Noch 1953 erhoben wichtige Rechtsgelehrte ihre Stimme gegen das Gleichberechtigungsgebot des Grundgesetzes und gegen die Abschaffung des Patriarchats. Der Rechtsprofessor Friedrich Wilhelm Bosch, Gründer der FamRZ, der Zeitschrift für das gesamte Familienrecht, ein einflussreicher, wichtiger und angesehener Familienrechtler der Nachkriegszeit, Doyen seines Fachgebiets, Dekan der juristischen Fakultät in Bonn und in Bochum, erklärte: "Träger familiärer Autorität ist der Mann und Vater, natürlicher Wirkungskreis der Frau ist der häusliche Bereich. Diese Ordnung ist ursprünglich und länger gültig als die Autorität des Staates, der sich dieser Ordnung bei seiner Gesetzgebung beugen muss". So war auch der Inhalt der juristischen Lehrbücher von damals: Der Mann als Bestimmer mit Herrschaftsbefugnis und Entscheidungsrecht, die Frau leistet Folge.

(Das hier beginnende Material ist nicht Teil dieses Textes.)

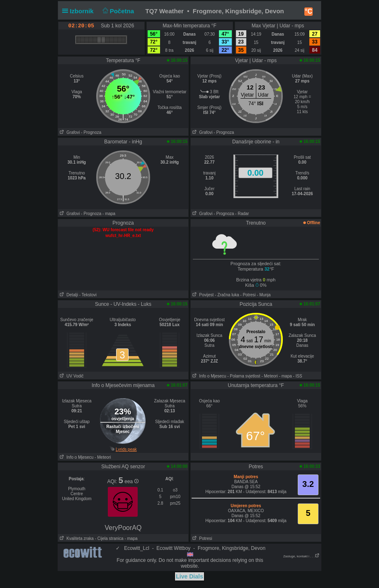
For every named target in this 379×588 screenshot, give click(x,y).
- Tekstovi (88, 295)
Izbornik (80, 11)
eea (131, 482)
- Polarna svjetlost (243, 376)
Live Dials (189, 576)
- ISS (298, 376)
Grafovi (69, 132)
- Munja (263, 295)
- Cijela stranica (109, 538)
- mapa (109, 213)
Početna (117, 11)
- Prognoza (91, 132)
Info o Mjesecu (208, 376)
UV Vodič (70, 376)
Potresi (201, 538)
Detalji (68, 295)
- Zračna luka (227, 295)
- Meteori (269, 376)
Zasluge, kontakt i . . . (301, 556)
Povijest (202, 295)
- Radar (242, 213)
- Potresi (248, 295)
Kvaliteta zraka (76, 538)
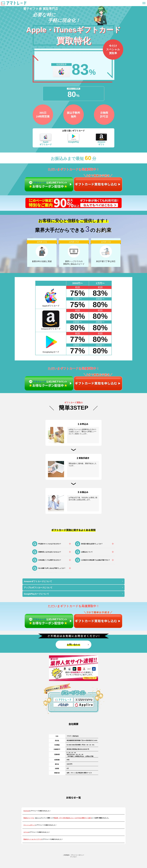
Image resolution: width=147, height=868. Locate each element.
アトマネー (73, 857)
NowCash (26, 811)
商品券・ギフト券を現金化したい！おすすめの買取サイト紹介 (73, 818)
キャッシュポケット (29, 825)
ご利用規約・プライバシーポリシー (73, 855)
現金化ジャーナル (29, 818)
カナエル (26, 832)
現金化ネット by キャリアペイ (32, 839)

Und das Ganze galt als Teil der ewigen Schöpfungsordnung, die auch schon Philosophen, Hegel zum Beispiel, oder Naturwissenschaftler wie Max Planck beschworen hatten. Planck, der Begründer der Quantenphysik, warnte: "Die Natur selbst hat der Frau ihren Beruf als Hausfrau und Mutter vorgeschrieben. Naturgesetze aber können unter keinen Umständen ohne schwere Schädigungen, die sich besonders am nachwachsenden Geschlecht zeigen würden, ignoriert werden." Friedrich Wilhelm Bosch, der juristische Patriarch, steht heute noch ehrend auf dem Titelblatt der FamRZ - die das große und kluge, alle zwei Wochen erscheinende Fachblatt ist auf dem Gebiet des Ehe-, Familien- und Kindschaftsrechts. Bosch ist im Jahr 2000 88-jährig gestorben.